I generally don’t go further north than Illovo. I get annoyed when someone gives me a Sandton City voucher, because then I have to go there. Call me judgemental if you please, but I just don’t like the feel of Sandton. It’s flashy and materialistic and too much for me. I go to Montecasino only for book launches at the fabulous Skoobs, or occasionally for a show at the theatre. Otherwise I try to avoid the north of Johannesburg like the plague. But last night, Gerald Garner, Johannesburg expert, ambassador and author of Johannesburg Spaces and Places (amongst other books), gave me a little hope that maybe Sandton has more to it than meets the eye.
People came from far and wide to Angelo’s Deli in Linden, where Gerald gave a thoroughly interesting, if abridged, history of our city by way of introducing us to his newest baby, Sandton Places. He guided us through the ancient settlements here, evidence of which can be found in places like the Melville Koppies.

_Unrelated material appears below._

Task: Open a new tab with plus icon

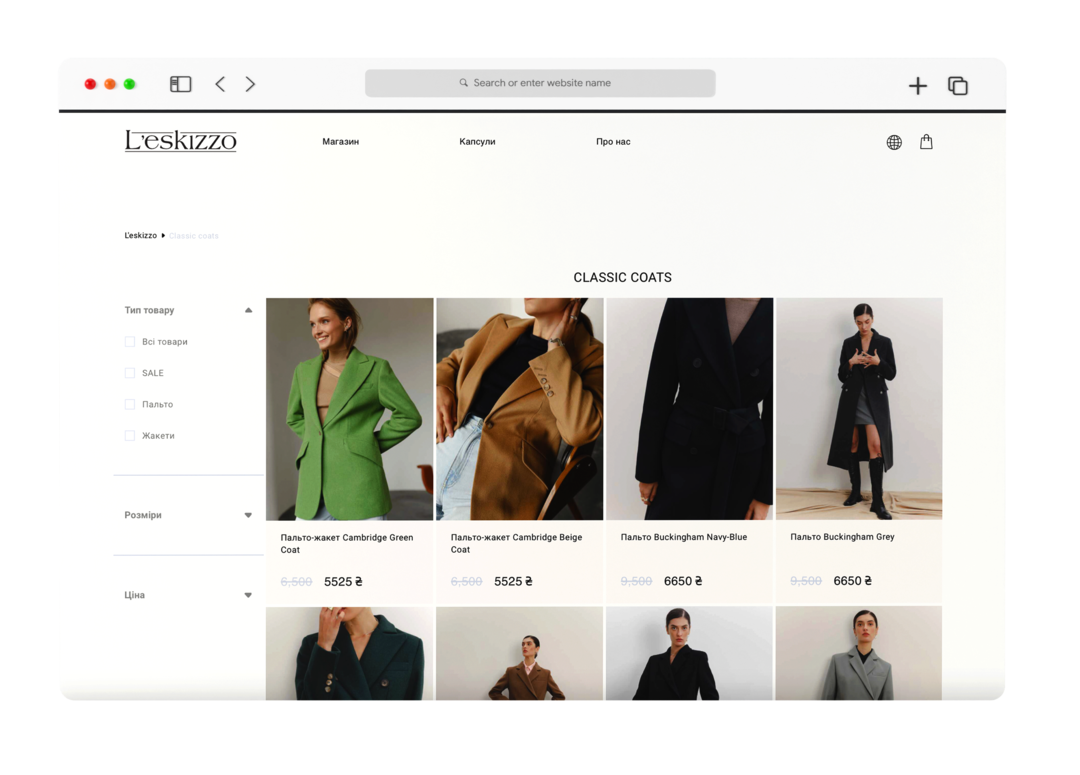Action: tap(917, 86)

He reminded us of the boer (farmer) settlements after they had escaped from the British colonies (although I think that’s one part of our history that was drummed into most of us when we were at school). And then, of course, that foreigner Harrison discovered gold in Langlaagte. Word spread quickly, more foreigners flocked to the Witwatersrand, and almost overnight a shanty town was established, which developed into the city that we know and love.
That was just 12 decades ago. Gerald then explained some of the political wranglings and struggles for power that have shaped our city, in terms of its architecture as well as its sociological make up. He gave us some astounding information, like the fact that Paul Kruger, in his capacity as President of the ZAR, banned the use of motor cars in the young Johannesburg and encouraged the boers to start farming horses. I guess nepotism and corruption has been around longer than we remember. He also reminded us that the National Party didn’t actually receive the most votes in the notorious 1948 election, but that the electoral system then used gave more seats to rural (white) voters, ensuring the Nats had a stronghold in parliament which ushered in the Apartheid system.

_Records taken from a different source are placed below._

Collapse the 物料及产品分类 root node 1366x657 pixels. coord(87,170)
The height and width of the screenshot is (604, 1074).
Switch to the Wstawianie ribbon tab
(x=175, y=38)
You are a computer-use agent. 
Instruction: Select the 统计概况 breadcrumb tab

Of course, we know how disastrous that was for our country in general, but it also had a major impact on the city of Johannesburg, eventually leading to a complete downward spiral starting in the late ’80s when everyone had hoped PW Botha would introduce positive political reform with his Rubicon speech, but instead he wagged that dreadful finger and made race relations disastrous. Investors disinvested from the country and the city, and major companies sought new premises outside the city. Sandton was born.
By the end of 2014, Sandton will have more commercial space than the inner city. This, from a place that just 30 years ago didn’t really exist! Sandton Places is a fantastic guide to the areas in and around Sandton, including a huge section on Alexandra, and it’s certainly opened up my eyes to parts of Sandton I would otherwise not have noticed because of my own prejudice. I can’t wait to start exploring another part of my city. Thanks Gerald!